Fifty years on, we are seeing a renewed interest in space exploration. The advent of private space enterprise and the development of new technologies is changing how we explore space. Far from the Space Race days, dozens of countries around the world now have their own space agencies. Universities, private organisations and individuals can launch their own space missions. With the focus now firmly on Mars, and with the possibility of creating a human colony on the red planet in coming decades, the exhibition speculates about how Australia might participate in space exploration in the future — to the Moon, Mars and beyond.

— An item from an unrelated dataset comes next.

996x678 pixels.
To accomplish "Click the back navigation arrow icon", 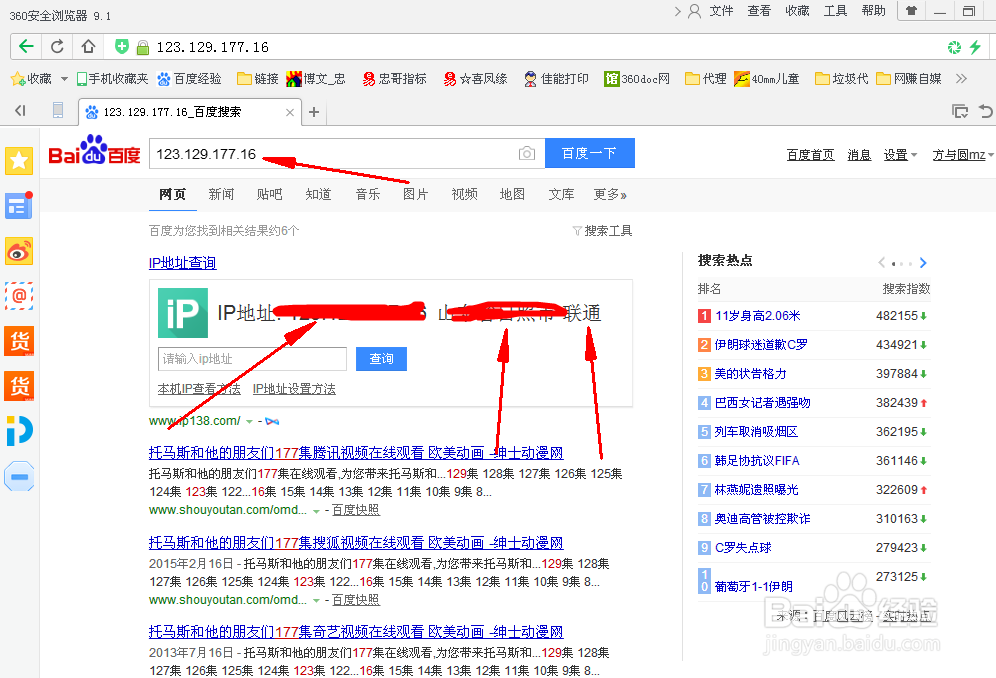I will [x=26, y=46].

Coinciding with the exhibition is the display of Museum of the Moon, created by British artist Luke Jerram. The Museum has commissioned a southern hemisphere version of this seven-metre artwork, which features detailed NASA imagery of the Lunar surface. At an approximate scale of 1:500,000, each centimetre of sculpture represents five kilometres of the Moon’s surface. The installation features a surround-sound composition created by BAFTA award-winner Dan Jones. Set against the awe-inspiring achievements of the pioneering early space missions, Museum of the Moon offers a much-needed moment of wonder and reflection.

Large Moon hanging from ceiling, two people looking up at awe
Luke Jerram’s Museum of the Moon at the Powerhouse Museum. Photo by Ryan Hernandez, MAAS

Apollo 11 is supported by Principal Partner CSIRO and is located on level 2 at the Powerhouse Museum.